8. Communicate effectively. Good communication is essential for successful cross-cultural interactions. Learn how to effectively communicate across cultures. Make sure you are clear and concise in your communication and be aware of potential language barriers. 

9. Focus on building relationships. Building relationships is key to success in cross-cultural interactions. Get to know people from other cultures, and show them that you are interested in their culture and way of life. Always adopt a curious approach, never a judgemental one. When you build genuine relationships with people from other cultures, they will likely be more forgiving of any faux pas.

10. Learn a new language. When you learn a new language, you discover multiple correct ways of expressing the same idea. Speaking other languages rewires your brain and helps you understand other cultures and other ways of thinking.

By increasing your cultural intelligence, you'll be better equipped to work across cultures and build strong relationships with people from all backgrounds.
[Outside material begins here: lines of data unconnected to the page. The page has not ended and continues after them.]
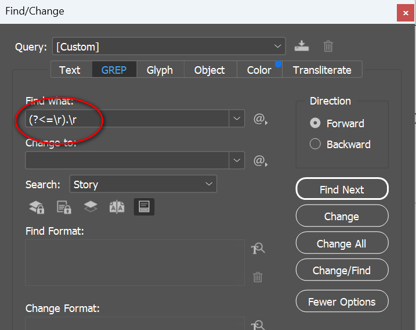416x330 pixels.
Task: Switch to the Transliterate tab
Action: [322, 70]
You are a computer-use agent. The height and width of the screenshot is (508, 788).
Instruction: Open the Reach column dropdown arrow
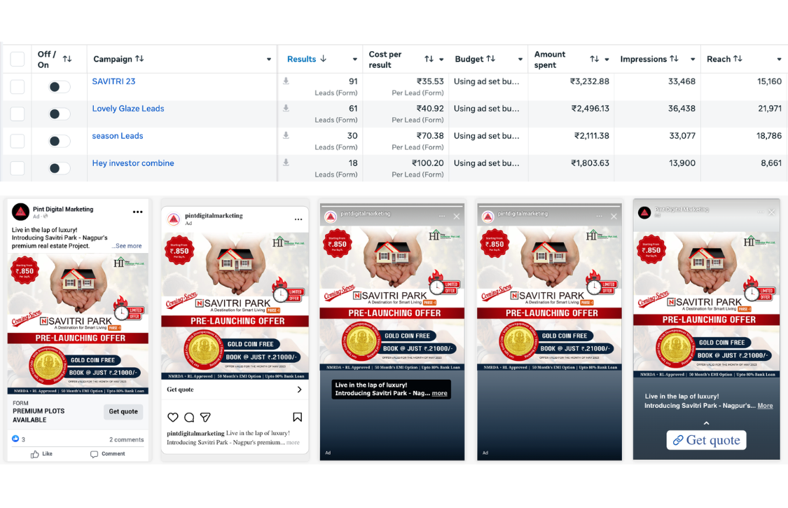pos(779,60)
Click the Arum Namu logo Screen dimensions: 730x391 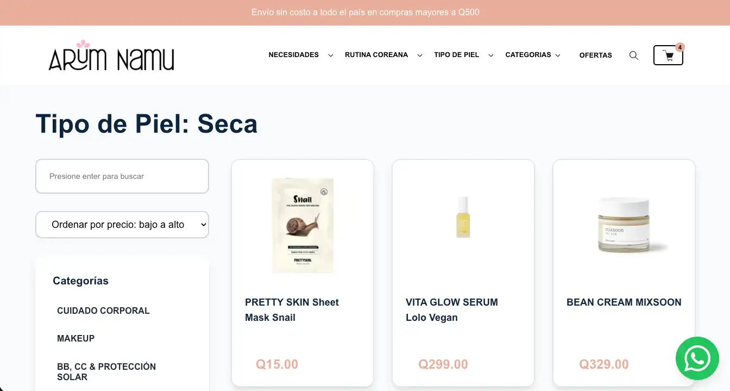pyautogui.click(x=110, y=56)
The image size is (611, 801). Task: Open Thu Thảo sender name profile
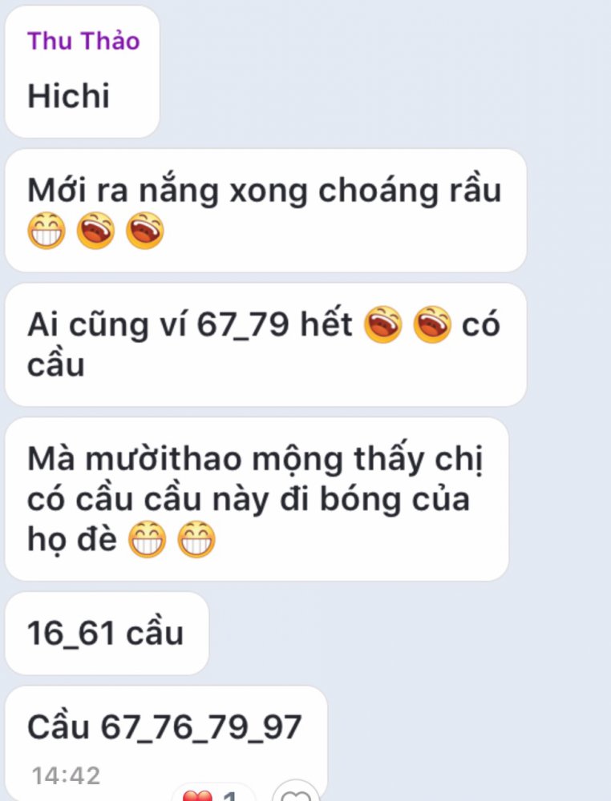point(83,41)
CQ in action! Working across cultures framework

Now that you know what CQ is all about and how to increase it, let's see what being culturally intelligent looks like in action. Feel free to use this framework when you approach an unfamiliar situation.

The first step is to look inward. Run a mindset checklist and make sure you are approaching the situation with the right mentality. Then, look outward. To make sense of unfamiliar situations, you may have to ask questions. We’ll look at some quick tips to do so in cross-cultural interactions. 

Mindset checklist

The first step is to look inward. Ask yourself the following questions.

  • Check assumptions and biases: What do I assume to be true/false about this person? How could these assumptions influence me?
  • Be present: Which ‘me’ will I bring to this encounter? What attitude and energy will help me learn, build, and achieve things with this person, group, or culture?
  • Prepare for ambiguity: Am I ready to handle ‘gray’ right now? How will I ask for clarification?

Cultural Intelligence CQ mindset

What’s most important - remember that human beings are complex. Our minds tend to put people in boxes as it helps us make sense of reality. But keep in mind that we all belong to multiple categories (or boxes) and have a wide range of characteristics. Individuals do not (and should not) represent their entire culture or country. 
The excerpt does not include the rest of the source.